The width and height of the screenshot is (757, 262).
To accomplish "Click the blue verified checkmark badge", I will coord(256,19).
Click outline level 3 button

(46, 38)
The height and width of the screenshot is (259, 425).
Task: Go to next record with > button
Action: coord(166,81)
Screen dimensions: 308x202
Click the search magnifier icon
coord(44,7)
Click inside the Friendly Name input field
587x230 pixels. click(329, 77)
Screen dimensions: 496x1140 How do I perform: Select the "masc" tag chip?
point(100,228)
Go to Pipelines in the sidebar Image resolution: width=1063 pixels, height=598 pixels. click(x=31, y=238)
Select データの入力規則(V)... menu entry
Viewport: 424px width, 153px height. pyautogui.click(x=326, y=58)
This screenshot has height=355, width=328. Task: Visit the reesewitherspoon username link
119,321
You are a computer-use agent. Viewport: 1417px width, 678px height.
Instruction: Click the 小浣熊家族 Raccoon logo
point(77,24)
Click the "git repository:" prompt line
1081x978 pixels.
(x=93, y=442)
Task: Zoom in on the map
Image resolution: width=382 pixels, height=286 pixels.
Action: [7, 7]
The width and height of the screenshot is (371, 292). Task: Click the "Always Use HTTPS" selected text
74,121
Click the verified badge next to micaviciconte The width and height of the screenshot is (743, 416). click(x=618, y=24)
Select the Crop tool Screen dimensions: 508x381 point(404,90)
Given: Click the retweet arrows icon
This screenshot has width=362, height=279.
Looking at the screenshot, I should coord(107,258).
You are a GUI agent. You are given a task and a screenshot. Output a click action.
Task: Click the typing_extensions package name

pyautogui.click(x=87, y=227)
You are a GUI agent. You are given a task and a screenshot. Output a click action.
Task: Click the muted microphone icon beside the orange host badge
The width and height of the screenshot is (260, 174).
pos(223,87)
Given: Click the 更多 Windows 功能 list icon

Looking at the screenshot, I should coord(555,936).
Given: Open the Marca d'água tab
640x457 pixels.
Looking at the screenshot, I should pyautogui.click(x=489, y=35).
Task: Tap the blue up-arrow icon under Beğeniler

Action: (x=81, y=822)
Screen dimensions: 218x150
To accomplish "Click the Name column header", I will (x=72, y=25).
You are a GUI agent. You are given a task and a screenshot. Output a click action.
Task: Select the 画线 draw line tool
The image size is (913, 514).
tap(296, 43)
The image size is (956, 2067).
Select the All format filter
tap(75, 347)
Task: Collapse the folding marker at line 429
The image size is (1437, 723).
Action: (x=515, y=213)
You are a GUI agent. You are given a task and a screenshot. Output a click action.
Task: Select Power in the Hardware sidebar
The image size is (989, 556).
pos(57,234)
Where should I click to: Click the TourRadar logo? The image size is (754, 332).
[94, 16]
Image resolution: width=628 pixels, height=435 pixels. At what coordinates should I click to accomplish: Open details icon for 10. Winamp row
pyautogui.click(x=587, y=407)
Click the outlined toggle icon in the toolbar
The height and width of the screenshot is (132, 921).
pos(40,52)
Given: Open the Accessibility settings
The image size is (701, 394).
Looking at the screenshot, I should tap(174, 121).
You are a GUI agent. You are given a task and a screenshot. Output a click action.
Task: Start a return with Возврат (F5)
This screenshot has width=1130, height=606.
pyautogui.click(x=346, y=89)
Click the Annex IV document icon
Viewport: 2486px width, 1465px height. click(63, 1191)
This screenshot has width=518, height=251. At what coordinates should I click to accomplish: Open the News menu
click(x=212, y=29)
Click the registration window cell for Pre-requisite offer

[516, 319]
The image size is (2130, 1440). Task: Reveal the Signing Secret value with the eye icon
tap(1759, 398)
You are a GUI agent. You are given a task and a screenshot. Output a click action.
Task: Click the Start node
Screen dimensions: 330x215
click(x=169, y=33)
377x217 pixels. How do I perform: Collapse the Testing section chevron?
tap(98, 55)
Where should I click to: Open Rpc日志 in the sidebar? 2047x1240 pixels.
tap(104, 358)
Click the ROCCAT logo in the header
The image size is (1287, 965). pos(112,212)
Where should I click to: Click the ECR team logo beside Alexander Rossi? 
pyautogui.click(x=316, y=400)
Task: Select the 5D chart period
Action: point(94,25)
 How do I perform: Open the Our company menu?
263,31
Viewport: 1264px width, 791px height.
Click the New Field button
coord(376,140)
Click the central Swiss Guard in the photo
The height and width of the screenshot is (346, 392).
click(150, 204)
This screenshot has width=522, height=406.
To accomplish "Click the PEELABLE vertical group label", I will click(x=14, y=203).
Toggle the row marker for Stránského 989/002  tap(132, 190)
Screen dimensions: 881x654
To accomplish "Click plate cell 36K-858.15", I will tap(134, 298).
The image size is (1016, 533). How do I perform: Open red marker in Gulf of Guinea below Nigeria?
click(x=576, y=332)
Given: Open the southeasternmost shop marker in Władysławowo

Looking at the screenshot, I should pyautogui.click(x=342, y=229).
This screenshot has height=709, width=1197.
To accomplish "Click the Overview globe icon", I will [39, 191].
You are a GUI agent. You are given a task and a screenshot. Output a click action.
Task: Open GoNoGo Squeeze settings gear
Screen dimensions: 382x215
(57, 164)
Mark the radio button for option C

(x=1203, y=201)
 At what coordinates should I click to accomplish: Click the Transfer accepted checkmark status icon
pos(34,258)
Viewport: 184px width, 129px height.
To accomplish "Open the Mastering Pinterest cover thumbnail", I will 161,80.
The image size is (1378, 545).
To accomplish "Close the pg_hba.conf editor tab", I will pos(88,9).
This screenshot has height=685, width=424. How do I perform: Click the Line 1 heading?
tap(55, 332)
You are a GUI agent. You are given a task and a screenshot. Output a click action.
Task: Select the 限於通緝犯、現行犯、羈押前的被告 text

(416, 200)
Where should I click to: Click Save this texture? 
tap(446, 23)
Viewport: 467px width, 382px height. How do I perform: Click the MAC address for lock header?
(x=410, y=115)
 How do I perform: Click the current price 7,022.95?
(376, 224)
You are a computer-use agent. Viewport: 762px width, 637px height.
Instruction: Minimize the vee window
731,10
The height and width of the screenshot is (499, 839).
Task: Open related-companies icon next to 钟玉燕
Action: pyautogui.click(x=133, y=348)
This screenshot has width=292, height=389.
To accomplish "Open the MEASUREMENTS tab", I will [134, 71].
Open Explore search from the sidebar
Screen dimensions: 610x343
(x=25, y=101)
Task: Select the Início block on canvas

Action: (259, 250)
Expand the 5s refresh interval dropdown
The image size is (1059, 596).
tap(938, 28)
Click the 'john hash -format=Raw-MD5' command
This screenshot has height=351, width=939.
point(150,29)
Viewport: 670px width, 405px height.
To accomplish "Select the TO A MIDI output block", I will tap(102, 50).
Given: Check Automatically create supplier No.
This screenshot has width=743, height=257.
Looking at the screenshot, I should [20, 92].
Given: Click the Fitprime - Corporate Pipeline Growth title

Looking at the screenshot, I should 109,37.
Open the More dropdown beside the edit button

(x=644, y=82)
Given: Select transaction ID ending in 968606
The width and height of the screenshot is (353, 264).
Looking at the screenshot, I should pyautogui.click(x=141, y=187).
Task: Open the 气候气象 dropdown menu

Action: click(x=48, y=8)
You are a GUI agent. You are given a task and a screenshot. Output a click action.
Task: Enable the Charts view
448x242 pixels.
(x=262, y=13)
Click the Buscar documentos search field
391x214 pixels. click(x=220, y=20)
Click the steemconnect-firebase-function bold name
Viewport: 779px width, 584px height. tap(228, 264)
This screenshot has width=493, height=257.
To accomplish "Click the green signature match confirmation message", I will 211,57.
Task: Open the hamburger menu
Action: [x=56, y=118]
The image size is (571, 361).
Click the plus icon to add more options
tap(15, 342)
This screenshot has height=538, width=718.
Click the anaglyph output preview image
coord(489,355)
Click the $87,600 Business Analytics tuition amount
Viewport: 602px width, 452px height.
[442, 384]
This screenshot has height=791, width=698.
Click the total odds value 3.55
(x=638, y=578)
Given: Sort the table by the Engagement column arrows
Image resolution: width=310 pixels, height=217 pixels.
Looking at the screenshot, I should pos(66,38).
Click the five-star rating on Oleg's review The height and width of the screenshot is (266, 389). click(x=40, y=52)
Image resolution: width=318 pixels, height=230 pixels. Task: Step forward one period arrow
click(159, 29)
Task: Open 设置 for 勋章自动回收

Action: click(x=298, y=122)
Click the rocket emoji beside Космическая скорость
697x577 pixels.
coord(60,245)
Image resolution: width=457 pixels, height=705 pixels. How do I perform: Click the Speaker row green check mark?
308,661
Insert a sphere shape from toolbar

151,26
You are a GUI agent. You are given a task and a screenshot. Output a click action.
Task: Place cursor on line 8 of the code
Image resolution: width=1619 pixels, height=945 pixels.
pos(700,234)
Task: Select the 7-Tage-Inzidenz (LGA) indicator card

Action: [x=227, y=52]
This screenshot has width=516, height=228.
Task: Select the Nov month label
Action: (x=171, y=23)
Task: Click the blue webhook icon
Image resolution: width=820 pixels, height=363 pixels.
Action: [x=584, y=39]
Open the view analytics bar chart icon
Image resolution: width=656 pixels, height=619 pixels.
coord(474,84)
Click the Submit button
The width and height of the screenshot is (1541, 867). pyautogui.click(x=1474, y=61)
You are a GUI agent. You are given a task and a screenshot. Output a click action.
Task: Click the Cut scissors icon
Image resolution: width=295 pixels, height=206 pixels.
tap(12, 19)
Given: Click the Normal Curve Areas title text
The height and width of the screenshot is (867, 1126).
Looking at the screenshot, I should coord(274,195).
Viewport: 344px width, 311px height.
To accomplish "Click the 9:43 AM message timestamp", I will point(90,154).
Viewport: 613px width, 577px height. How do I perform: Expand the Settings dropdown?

----------------

--- TASK DESCRIPTION ---
Please convert the lines starting at the one containing "Given: Open the Accessibility settings" and ending at the one containing "Toggle the row" into a JSON list of strings, one string per line, leaving out any blank lines.

--- TASK SOLUTION ---
[
  "Given: Open the Accessibility settings",
  "The image size is (701, 394).",
  "Looking at the screenshot, I should tap(174, 121).",
  "You are a GUI agent. You are given a task and a screenshot. Output a click action.",
  "Task: Start a return with Возврат (F5)",
  "This screenshot has width=1130, height=606.",
  "pyautogui.click(x=346, y=89)",
  "Click the Annex IV document icon",
  "Viewport: 2486px width, 1465px height. click(63, 1191)",
  "This screenshot has width=518, height=251. At what coordinates should I click to accomplish: Open the News menu",
  "click(x=212, y=29)",
  "Click the registration window cell for Pre-requisite offer",
  "[516, 319]",
  "The image size is (2130, 1440). Task: Reveal the Signing Secret value with the eye icon",
  "tap(1759, 398)",
  "You are a GUI agent. You are given a task and a screenshot. Output a click action.",
  "Task: Click the Start node",
  "Screen dimensions: 330x215",
  "click(x=169, y=33)",
  "377x217 pixels. How do I perform: Collapse the Testing section chevron?",
  "tap(98, 55)",
  "Where should I click to: Open Rpc日志 in the sidebar? 2047x1240 pixels.",
  "tap(104, 358)",
  "Click the ROCCAT logo in the header",
  "The image size is (1287, 965). pos(112,212)",
  "Where should I click to: Click the ECR team logo beside Alexander Rossi? ",
  "pyautogui.click(x=316, y=400)",
  "Task: Select the 5D chart period",
  "Action: point(94,25)",
  " How do I perform: Open the Our company menu?",
  "263,31",
  "Viewport: 1264px width, 791px height.",
  "Click the New Field button",
  "coord(376,140)",
  "Click the central Swiss Guard in the photo",
  "The height and width of the screenshot is (346, 392).",
  "click(150, 204)",
  "This screenshot has width=522, height=406.",
  "To accomplish \"Click the PEELABLE vertical group label\", I will click(x=14, y=203).",
  "Toggle the row marker for Stránského 989/002  tap(132, 190)"
]